# [Record set]
★ ★ ★

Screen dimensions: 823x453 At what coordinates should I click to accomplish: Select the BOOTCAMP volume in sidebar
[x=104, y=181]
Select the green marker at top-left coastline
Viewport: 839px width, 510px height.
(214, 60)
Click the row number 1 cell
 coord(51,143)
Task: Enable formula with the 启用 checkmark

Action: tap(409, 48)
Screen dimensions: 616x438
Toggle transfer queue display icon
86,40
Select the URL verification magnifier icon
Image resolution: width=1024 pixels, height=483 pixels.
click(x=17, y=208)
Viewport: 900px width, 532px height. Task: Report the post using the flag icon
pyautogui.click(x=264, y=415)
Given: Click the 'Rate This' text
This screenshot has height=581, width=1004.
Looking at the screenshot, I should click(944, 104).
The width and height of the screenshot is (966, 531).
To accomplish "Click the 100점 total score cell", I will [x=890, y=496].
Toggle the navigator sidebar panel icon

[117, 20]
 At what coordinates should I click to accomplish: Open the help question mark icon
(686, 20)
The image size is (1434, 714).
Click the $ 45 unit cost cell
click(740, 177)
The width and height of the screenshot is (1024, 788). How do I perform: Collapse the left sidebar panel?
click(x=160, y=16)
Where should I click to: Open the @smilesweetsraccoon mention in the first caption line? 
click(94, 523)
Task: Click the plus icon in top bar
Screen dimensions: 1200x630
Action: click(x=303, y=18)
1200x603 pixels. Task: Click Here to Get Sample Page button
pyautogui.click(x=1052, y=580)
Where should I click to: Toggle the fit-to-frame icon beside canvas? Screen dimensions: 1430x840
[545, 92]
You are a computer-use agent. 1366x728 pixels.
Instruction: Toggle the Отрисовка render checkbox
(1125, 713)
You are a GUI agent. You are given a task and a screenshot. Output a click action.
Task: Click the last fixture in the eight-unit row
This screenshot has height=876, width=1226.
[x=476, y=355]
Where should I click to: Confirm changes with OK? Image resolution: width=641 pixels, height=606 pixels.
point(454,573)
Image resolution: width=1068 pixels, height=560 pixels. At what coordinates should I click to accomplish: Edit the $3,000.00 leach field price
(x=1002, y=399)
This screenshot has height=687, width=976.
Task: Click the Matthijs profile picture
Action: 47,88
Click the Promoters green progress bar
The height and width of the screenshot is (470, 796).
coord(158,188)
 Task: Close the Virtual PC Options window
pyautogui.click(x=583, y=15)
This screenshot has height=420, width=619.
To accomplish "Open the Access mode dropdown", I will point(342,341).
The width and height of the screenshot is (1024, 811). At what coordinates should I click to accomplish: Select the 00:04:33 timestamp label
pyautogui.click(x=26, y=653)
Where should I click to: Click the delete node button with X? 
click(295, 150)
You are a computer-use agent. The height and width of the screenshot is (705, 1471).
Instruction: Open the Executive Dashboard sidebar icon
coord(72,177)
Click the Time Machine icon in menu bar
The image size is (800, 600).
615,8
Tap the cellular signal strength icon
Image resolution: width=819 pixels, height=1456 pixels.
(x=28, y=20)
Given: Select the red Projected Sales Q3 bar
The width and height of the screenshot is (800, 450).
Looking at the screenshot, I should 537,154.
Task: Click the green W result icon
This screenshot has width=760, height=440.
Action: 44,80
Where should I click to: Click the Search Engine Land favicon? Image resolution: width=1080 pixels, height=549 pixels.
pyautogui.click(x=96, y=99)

★ ★ ★

# [What to do]
Whenever the string "computer" shows up on a line of the listing, copy that line.

# [Solution to this task]
You are a computer-use agent. 1366x728 pixels.
You are a computer-use agent. The height and width of the screenshot is (705, 1471).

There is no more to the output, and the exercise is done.